6日夜に北海道から入って翌日から練習を始めた。2015年に開催されたエドモントン大会にも出場しているものの、コースは大きく変わっているという。
「土地に関して慣れているというよさはありますが、コースは大きく変わっていて、今年のセントポールの大会と前半が似ていたり、前回のエドモントン大会に似ているというよりも今年の大会の集大成となっていると思います。今年はコース作成時に寒すぎて(設営が)よくできなかった部分があったようで、コースの一部で氷が荒れているころもありました。でもそれはどの大会でも一緒なので」
もともとはアイスホッケー選手だ。平昌冬季五輪の時はフィンランドに遠征中で、限られた競技しかテレビで見られなかったが、女子のアイスホッケー緒戦はちょうどいい時間にスウェーデン戦を見ることができた。

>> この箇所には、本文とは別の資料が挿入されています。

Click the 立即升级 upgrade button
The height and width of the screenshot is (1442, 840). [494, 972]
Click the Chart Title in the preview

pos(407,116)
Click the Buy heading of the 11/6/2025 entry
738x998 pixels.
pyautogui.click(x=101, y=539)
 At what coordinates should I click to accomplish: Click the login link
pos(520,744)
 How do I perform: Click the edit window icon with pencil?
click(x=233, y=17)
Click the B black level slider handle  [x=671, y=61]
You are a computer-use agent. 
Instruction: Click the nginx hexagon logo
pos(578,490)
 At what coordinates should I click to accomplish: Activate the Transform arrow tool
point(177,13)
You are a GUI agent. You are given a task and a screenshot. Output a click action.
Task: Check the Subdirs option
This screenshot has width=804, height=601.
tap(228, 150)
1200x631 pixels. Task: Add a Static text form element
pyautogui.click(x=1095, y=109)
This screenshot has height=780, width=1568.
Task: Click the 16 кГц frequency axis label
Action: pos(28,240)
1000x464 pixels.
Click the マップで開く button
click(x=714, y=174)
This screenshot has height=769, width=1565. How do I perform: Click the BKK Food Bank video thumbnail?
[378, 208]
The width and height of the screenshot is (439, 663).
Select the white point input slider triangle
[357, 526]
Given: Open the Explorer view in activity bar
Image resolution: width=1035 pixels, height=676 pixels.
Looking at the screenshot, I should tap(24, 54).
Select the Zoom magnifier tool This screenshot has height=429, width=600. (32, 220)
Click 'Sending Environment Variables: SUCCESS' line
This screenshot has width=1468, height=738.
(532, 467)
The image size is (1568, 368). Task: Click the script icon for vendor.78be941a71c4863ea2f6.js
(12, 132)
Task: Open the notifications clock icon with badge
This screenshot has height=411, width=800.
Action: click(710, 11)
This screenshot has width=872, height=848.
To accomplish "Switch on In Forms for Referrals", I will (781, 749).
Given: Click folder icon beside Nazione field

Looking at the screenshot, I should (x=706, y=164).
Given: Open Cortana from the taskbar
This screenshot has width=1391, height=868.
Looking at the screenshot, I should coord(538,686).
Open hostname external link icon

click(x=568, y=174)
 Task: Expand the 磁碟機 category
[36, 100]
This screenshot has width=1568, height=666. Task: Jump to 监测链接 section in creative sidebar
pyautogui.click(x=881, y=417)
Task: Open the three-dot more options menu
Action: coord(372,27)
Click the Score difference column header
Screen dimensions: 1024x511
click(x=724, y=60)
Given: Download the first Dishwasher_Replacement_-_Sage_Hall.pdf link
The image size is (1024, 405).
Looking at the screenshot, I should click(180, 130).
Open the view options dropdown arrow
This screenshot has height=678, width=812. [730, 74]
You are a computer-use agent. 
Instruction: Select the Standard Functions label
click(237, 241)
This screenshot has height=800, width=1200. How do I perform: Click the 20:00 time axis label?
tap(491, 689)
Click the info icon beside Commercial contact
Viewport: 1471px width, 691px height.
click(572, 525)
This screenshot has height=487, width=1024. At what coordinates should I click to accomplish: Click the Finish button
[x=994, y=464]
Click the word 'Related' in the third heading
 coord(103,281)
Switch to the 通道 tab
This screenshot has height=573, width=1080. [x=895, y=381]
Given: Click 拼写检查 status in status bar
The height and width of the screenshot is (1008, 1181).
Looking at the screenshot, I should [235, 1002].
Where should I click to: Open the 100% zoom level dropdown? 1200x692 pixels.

「私はどちらかというと技術的なこと、気持ちの持っていき方に関心があって、五輪で活躍した選手がインタビューなどでコメントする体の使い方などを興味深く聞いていました」
このスポーツのポイントを以下のような言葉で語ってくれた。
「求められるのは対応力と分析力。経験とかもあるんですけど、スタミナだけでいくっていうよりもいろんな種類の障害物がある中でどうやって滑ればいいか。スピードだけじゃなくて身体の動かし方とかを限られた練習の中で見つけて、それを本番で出せるということが求められていると思います」
そして最後に夢を語った。
「映像でクラッシュドアイスを見てくれている日本の人もいるんですけど、北米やヨーロッパでやっているスポーツというイメージが強いので、私が出場することで日本の人にも親近感を持ってもらって、楽しいスポーツであることをたくさんの人に知ってもらいたい」
山本純子(やまもと じゅんこ)
1982年6月25日生まれ(35)
出身=長野県軽井沢町、現住所=北海道苫小牧市
職業=会社員
戦績
2016-17シーズン総合10位。オタワ(カナダ)4位は自身最高位
2015-16シーズン総合11位
アイスホッケーチーム 大東開発ネクサス所属。7歳でアイスホッケーを始め、2011年全日本女子アイスホッケー選手権大会での優勝経験を持つ。2010年2月に北海道札幌で開催のレッドブル・クラッシュドアイス日本選考会(女性部門)で優勝、同年カナダで開催されたレッドブル・クラッシュドアイス ケベック大会に出場。その年はファイナルには駒を進められなかったが翌年には決勝トーナメントに初進出。2015-16年は総合11位、2016-17シーズンの最終戦オタワ大会で初めてファイナルに出場し、自己ベストの4位でゴール。北海道の苫小牧市で女子アイスホッケーチームの苫小牧ネクサスでプレーを続けるかたわら、ローカルのケーブルテレビ局でアイスホッケーのレポーターも務めている。